International Codes and Model Intercomparison for Intermediate Energy Activation Yields

Abstract

The study presented in this report was initiated at the request of the NEA Nuclear Science Committee as part of the programme of work of the Agency in the area of Partitioning and Transmutation of radioactive nuclear waste. The aim of the exercise was to determine the predictive power of current nuclear reaction models and codes when calculating activation yields in the intermediate energy range (up to 5000 MeV). The results of the study help assess the needs for improvements in the nuclear reaction codes which would be used in calculating nuclear reaction processes for the design of various accelerator-based transmutation concepts. This exercise is the third one in a series. It was preceded by intercomparisons of calculations of double differential spectra in thin targets and of particle production and transport in thick targets.

Emphasis has been placed on evaluating the quality of calculated activation yields for a wide range of target elements (O, Al, Fe, Co, Zr, and Au) by comparison with high-quality experimental data. Calculated results from 29 contributions by 18 participants or participating collaborations have been compared with a total of nearly 6000 experimental cross sections for 202 target/product combinations. 22 different models or codes have been applied giving a representative survey on today's modeling capabilities. Most major codes participated in the exercise.

This report gives detailed information about the different models and codes used and surveys extensively the target element and product nuclide coverage of the different contributions. The largest part of the report is dedicated to the graphical representation of the results. Comparative plots demonstrate significant differences between reaction cross sections calculated by the different models and codes. However, these differences cannot account for the partially extreme differences among the calculations for individual target/product combinations. Such reaction-wise comparisons of calculated and experimental activation yields as function of proton energy make up the main body of this report. They give detailed information about the predictive power of models and codes when calculating cross sections for the production of residual nuclides from thresholds up to 5000 MeV.

The agreement or disagreement between experimental and calculated data is quantitatively described by factors of deviation which were calculated for each contribution reaction-wise and globally. From these deviation factors and from the entire exercise we may conclude that modeling calculations of intermediate energy activation yields on a predictive basis may at best have uncertainties of the order of a factor of two. Frequently, average deviations are much lager and individual reaction-wise deviations may go up to two or three orders of magnitude. There are no general over- or underestimates by individual models or codes, but rather a broad scatter of calculated data. Occasionally, the calculations are contradictory among each other by up to 3 orders of magnitude for a given reaction.

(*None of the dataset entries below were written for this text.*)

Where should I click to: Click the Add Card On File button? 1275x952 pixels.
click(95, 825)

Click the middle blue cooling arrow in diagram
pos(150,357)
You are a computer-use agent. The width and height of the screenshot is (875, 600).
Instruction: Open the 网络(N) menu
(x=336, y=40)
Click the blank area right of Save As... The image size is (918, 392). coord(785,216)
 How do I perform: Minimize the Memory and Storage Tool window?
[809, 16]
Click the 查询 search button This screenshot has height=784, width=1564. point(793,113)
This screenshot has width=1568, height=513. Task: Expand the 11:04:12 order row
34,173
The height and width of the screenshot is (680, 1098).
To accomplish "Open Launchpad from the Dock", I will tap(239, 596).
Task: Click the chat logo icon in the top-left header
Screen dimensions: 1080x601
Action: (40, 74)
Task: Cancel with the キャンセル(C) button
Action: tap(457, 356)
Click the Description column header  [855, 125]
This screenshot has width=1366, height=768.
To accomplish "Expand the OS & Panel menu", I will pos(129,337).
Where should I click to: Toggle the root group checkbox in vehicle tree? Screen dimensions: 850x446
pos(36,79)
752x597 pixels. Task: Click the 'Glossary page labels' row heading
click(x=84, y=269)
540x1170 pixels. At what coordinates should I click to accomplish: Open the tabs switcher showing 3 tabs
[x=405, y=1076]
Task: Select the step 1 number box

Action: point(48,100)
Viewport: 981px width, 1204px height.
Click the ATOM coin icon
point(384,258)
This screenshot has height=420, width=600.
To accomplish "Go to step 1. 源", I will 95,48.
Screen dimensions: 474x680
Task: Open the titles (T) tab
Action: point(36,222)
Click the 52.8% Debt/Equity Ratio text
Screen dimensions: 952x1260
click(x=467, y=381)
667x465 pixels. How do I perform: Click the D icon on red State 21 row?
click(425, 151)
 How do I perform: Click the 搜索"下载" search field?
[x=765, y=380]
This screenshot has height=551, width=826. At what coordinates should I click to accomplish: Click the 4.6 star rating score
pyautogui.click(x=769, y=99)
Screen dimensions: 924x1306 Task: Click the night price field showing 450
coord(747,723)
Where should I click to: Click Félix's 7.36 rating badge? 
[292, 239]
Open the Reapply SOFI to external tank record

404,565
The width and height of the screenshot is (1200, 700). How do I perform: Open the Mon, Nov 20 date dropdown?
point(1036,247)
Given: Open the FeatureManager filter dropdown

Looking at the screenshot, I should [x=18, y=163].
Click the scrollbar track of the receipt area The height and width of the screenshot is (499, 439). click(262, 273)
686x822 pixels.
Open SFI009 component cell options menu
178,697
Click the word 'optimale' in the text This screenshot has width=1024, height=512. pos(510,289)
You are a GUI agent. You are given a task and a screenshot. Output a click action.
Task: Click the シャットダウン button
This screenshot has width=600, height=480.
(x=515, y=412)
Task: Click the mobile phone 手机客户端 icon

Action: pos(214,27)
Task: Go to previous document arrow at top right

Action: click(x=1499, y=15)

Problems are encountered which are connected with the calculation of nuclear masses, binding energies and consequently Q-values, with the consideration of shell effects and the various level density formulas used, with the neglect of competition between g- and particle deexcitation of excited intermediate nuclei, and, last but not least, with the basic modeling of medium energy fission and Fermi break-up. The causes of the individual deviations are multi-factorial and can – for a given model, code or contribution – only be evaluated by model and parameter exercises for a wide range of reactions. The present intercomparison gives a first survey over these problems. It should be understood by the modelers and code developers as a starting point for the improvement of models and codes.